Neste trabalho, serão utilizados os valores propostos pela Aneel para fi e fp, mantendo-os fixos, e variando somente o valor do parâmetro kz, de maneira que seja possível encontrar os valores que resultem na maior redução de consumo nos horários de ponta e intermediário. Os valores de kz que resultarem na maior redução de consumo serão considerados os mais adequados.
2.8.2.1 Influência dos preços das tarifas na conta de energia
Assim que um consumidor adere à Tarifa Branca, dependendo do seu perfil de consumo e do patamar das tarifas “ponta” (P), “intermediária” (INT) e “fora de ponta” (FP), definidas pela Aneel, poderá pagar automaticamente mais ou menos do que já pagava, independentemente da tentativa de modificação dos seus hábitos de consumo para os horários com o menor preço. Essas situações, que não proporcionam o deslocamento do consumo de energia dos horários de ponta e intermediários e, mesmo assim, geram resultados financeiros positivos ou negativos para os consumidores, são consideradas neste trabalho como resultados de uma definição errada das tarifas e devem ser avaliadas pela Aneel, já que podem tirar a efetividade ou a atratividade da Tarifa Branca para o consumidor. O entendimento dessas falhas na definição dos preços das tarifas é alvo desta dissertação.
O Gráfico 2 representa uma situação hipotética, em que se utiliza de um valor de tarifa convencional fictício e os parâmetros kz=0,8, fi=3 e fp=5. Pode-se observar que os
valores das tarifas intermediárias e de ponta estão muito superiores ao da convencional para os consumidores que aderirem à Tarifa Branca nesta situação. Em contrapartida, a tarifa fora de ponta não apresenta visualmente um ganho significativo ante a tarifa convencional que compense a adesão a essa nova modalidade tarifária.
Gráfico 2 - Tarifa convencional e FP, INT e P (kz=0,8, fi=3 e fp=5)

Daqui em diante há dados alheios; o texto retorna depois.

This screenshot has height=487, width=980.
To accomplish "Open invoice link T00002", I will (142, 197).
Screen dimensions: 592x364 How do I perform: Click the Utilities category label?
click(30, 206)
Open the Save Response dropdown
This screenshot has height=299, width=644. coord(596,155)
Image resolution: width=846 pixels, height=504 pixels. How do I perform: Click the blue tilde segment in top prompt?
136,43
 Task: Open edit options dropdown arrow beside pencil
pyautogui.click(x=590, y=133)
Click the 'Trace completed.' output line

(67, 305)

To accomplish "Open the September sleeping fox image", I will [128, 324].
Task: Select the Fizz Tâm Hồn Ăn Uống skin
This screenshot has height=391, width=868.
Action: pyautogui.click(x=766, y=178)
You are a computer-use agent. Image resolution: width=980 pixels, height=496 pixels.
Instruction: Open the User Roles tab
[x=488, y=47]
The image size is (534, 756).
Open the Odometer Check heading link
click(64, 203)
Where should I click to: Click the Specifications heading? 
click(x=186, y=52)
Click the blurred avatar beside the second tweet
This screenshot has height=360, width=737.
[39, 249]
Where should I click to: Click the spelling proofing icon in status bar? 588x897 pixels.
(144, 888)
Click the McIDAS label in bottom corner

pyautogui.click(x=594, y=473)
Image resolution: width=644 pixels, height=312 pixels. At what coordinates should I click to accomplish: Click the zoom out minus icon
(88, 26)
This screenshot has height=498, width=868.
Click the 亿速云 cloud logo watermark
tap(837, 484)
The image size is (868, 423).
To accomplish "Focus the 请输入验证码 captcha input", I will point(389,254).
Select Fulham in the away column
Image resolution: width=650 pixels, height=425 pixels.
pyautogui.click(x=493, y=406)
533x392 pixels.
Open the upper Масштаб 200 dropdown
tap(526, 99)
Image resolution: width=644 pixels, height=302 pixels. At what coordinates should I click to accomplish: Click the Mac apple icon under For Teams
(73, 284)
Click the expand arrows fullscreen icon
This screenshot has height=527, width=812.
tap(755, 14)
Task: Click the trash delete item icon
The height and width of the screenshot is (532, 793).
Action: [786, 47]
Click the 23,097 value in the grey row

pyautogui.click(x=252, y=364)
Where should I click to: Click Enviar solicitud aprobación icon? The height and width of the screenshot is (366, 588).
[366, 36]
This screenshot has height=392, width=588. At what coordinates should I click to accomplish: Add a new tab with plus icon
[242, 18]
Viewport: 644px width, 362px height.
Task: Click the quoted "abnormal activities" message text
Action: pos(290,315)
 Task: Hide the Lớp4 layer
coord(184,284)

Fonte: Elaboração própria.
Notadamente, são poucos os equipamentos que podem ser modulados quanto ao seu horário de acionamento. Portanto, para se ter um resultado financeiramente satisfatório, de acordo com o Gráfico 2, seria preciso um grande esforço de alteração de hábitos para um resultado pouco expressivo ante a tarifa convencional.
O Gráfico 3 apresenta uma comparação de composições de valores tarifários. À esquerda supõe-se o valor do parâmetro de referência kz igual a 0,8 e à direita, igual a 0,4. Pode-se notar que os valores das tarifas apresentadas no gráfico em que kz=0,4 podem resultar em uma recompensa financeira maior para o usuário que aderir à Tarifa Branca, caso este consiga modular seus hábitos de uso para consumir mais energia no horário fora de ponta, em que o preço é significativamente menor.
R$ 0.2822 R$ 0.2258 R$ 0.6773 R$ 1.1288 R$ 0,00 R$ 0,20 R$ 0,40 R$ 0,60 R$ 0,80 R$ 1,00 R$ 1,20
Gráfico 3 - Tarifa Branca – Comparação entre kz de 0,8 e 0,4 (fi=3 e fp=5)
Fonte: Elaboração própria.
Como apresentado pelos autores Bueno, Utubey e Hostt (2013, p. 4), a definição do parâmetro kz é a chave para obter resultados positivos com a Tarifa Branca; todavia, seu dimensionamento errado irá causar problemas à sua implementação:
The choice of this new tariff will only be realized if the consumer considers that the financial benefits resulting from the modulation is rewarding in relation to changing their behavior and the cost associated with managing consumption. An inappropriate choice of the value of Kz can operate as a barrier to migration and, therefore, the adjustment of this parameter constitutes a fundamental aspect in the definition of an hourly rate that properly signals not only the distributor, but also the consumer.